NOVA: Discovering Well-Conditioned Winograd Transforms through Numerical Optimization of Vandermonde Arithmetic
Jayant Lohia
TL;DR
NOVA tackles the problem of numerical instability in Winograd convolution under low-precision arithmetic by reframing interpolation-point selection as a continuous optimization problem. An Evolution Strategy search over the finite n-1 interpolation points, followed by snap-to-rational enforcement and exact symbolic verification, discovers well-conditioned fractional points outside traditional vocabularies, dramatically improving Vandermonde conditioning. These gains propagate to the full Winograd transform stack, yielding substantial reductions in 1D and 2D conditioning (up to 172,484×) and restoring high accuracy in FP16 ImageNet inference without retraining. The framework delivers drop-in, latency-free transform replacements and demonstrates robust performance across multiple architectures, with additional insights on dtype-aware (dyadic) discovery for hardware-friendly deployment. The work positions fractional point discovery as a practical, broadly applicable route to enable large-tile Winograd on modern hardware, paving the way for more efficient, energy-conscious CNN inference.
Abstract
Winograd convolution is the standard algorithm for efficient inference, reducing arithmetic complexity by 2.25x for 3x3 kernels. However, it faces a critical barrier in the modern era of low precision computing: numerical instability.
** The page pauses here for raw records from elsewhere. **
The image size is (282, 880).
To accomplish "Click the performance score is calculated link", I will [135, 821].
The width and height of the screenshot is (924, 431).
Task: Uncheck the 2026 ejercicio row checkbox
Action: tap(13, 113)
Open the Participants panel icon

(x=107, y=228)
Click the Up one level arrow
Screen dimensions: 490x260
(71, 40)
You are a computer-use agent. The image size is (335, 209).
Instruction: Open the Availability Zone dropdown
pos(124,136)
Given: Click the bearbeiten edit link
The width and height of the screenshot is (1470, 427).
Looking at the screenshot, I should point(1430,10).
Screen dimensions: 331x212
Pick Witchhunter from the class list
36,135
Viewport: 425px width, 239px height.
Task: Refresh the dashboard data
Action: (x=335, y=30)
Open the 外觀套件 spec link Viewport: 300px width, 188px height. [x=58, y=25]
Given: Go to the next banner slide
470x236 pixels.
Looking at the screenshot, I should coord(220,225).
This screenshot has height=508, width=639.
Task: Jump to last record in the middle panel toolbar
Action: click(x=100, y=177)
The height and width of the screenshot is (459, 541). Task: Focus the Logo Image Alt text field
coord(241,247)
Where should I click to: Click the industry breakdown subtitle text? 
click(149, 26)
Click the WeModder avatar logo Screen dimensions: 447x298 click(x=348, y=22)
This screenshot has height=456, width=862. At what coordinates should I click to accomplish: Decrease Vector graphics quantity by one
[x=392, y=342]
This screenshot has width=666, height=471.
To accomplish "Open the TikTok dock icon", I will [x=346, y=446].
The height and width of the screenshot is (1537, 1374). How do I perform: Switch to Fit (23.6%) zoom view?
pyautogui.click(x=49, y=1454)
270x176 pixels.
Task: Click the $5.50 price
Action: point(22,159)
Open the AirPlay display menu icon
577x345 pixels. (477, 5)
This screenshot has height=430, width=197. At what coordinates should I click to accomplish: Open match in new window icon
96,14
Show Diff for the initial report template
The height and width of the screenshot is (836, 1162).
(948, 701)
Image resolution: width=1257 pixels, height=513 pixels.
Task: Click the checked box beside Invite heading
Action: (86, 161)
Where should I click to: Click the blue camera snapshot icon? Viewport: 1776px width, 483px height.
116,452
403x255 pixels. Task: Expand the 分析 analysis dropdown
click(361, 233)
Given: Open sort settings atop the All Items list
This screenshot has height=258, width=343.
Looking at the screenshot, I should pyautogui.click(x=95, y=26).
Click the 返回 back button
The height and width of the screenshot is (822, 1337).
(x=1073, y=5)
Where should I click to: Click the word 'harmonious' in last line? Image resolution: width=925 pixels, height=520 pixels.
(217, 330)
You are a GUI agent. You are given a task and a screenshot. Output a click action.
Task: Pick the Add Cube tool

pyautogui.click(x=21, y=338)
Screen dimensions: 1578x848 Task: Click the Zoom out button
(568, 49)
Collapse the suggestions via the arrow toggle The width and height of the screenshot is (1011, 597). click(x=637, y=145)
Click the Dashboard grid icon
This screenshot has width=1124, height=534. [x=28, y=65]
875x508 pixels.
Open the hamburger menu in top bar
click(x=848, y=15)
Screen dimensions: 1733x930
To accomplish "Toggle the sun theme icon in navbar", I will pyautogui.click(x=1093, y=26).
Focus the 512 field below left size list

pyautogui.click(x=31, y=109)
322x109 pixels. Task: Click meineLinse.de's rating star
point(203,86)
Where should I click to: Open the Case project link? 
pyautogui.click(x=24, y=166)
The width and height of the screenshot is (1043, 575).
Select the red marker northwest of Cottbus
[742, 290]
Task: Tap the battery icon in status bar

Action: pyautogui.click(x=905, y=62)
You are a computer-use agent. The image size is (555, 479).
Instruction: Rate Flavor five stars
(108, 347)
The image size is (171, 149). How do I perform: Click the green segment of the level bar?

As tiles scale to maximize efficiency (e.g., F(6,3), F(8,3)), the condition numbers of standard integer based transforms explode, reaching kappa = 2 x 10^5 for F(8,3), rendering them unusable in FP16 or Int8. We introduce NOVA (Numerical Optimization of Vandermonde Arithmetic), a discovery framework that breaks the decades old convention of integer interpolation. Treating Winograd point selection as a continuous optimization problem, NOVA searches the manifold R^n-1 via Evolution Strategy, snaps candidates to simple rationals, and guarantees correctness via symbolic verification. This process uncovers a hidden landscape of stable, fractional configurations such as {+-5/6, +-7/6, +-3/5} that defy traditional vocabulary constraints. The impact is transformative: NOVA improves the conditioning of F(8,3) by 415x in 1D, which squares to a 172,484x improvement for 2D convolution. In real world FP16 ImageNet inference, where standard transforms collapse to random chance (e.g., 4.7 percent accuracy on VGG16), NOVA's points restore full accuracy (75 to 78 percent), recovering over 70 percentage points without retraining, calibration, or learned parameters. These discovered transforms act as drop in replacements, effectively unlocking the efficiency of large tile Winograd convolution for next generation hardware.